PASSAGE TO READ:
# # #
Clint Stein -- Executive Vice President and Chief Operating Officer

I agree, the headwinds we talked about most of last year have minimized this quarter. But I'm cautiously optimistic that it's the start of a trend, but I want more than one quarter behind us before I'm ready to take that stake in the ground and say that, that's where we're at. From a production standpoint though we're very satisfied.

Jeffrey Rulis -- D.A. Davidson -- Analyst

Okay. And too early to tell of that lessen payoff activity is it checking the temperature out in the kind of the business community. Could you just pointed in anything and say it well, maybe it was lighter, it's just sort of timing and it's too early to say.

Greg Sigrist -- Executive Vice President and Chief Financial Officer

It's too early to say. I'll give you one counterpoint to the normalized payout activity is one of the themes, that we hear from our customers is that they are cautiously optimistic about their own businesses. But they worry about the economy and where we're at this late in the cycle. And so that type of concern could cause some consolidation in additional sales that we've experienced really since we've got out of the downturn and so we didn't see as much of that this first quarter. It could pickup in the ensuing quarters or maybe not.

Jeffrey Rulis -- D.A. Davidson -- Analyst

Okay. Appreciate it. Thank you.

Operator

And our next question comes from the line of Matthew Clark. Your line is open.

Matthew Clark -- Piper Jaffray -- Analyst

Hey, good morning.

Greg Sigrist -- Executive Vice President and Chief Financial Officer

How are you doing? Matt.
# # #
SUPPLIED INFORMATION:
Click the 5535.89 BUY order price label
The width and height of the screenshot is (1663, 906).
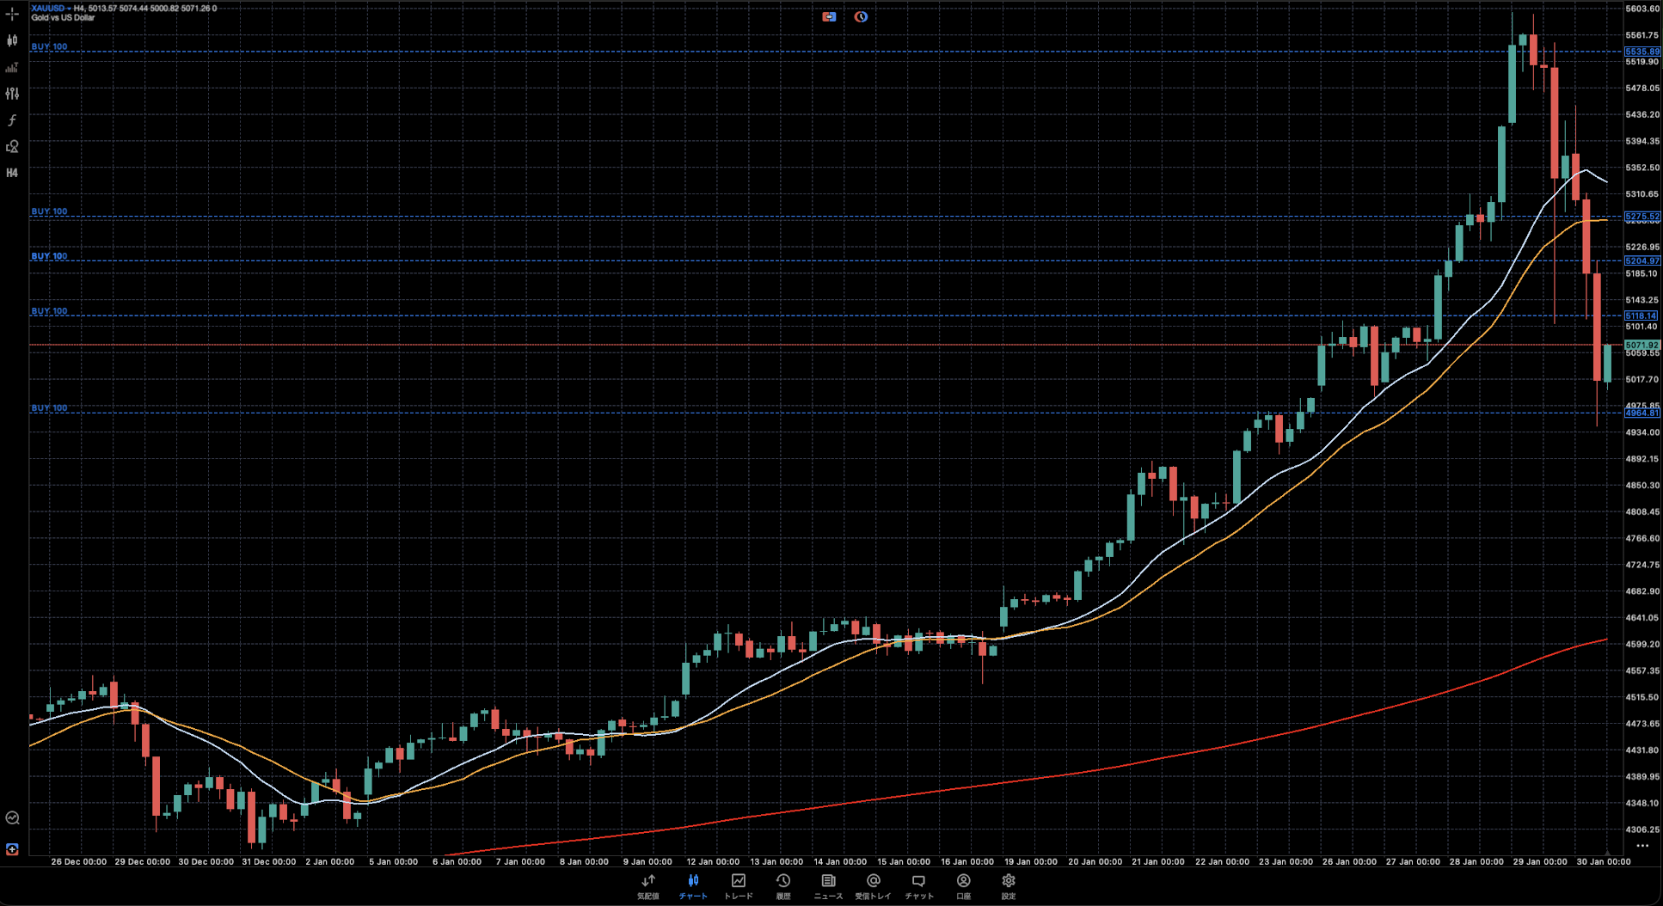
# # #
CHALLENGES:
1. Rewrite the earnings call transcript starting with "And our next" and going on through "you doing? Matt.", putting "afternoon" in place of "morning".
2. In the earnings call transcript, which firm is analyst Matthew Clark with?

RESPONSES IN ORDER:
1.
And our next question comes from the line of Matthew Clark. Your line is open.

Matthew Clark -- Piper Jaffray -- Analyst

Hey, good afternoon.

Greg Sigrist -- Executive Vice President and Chief Financial Officer

How are you doing? Matt.

2. Piper Jaffray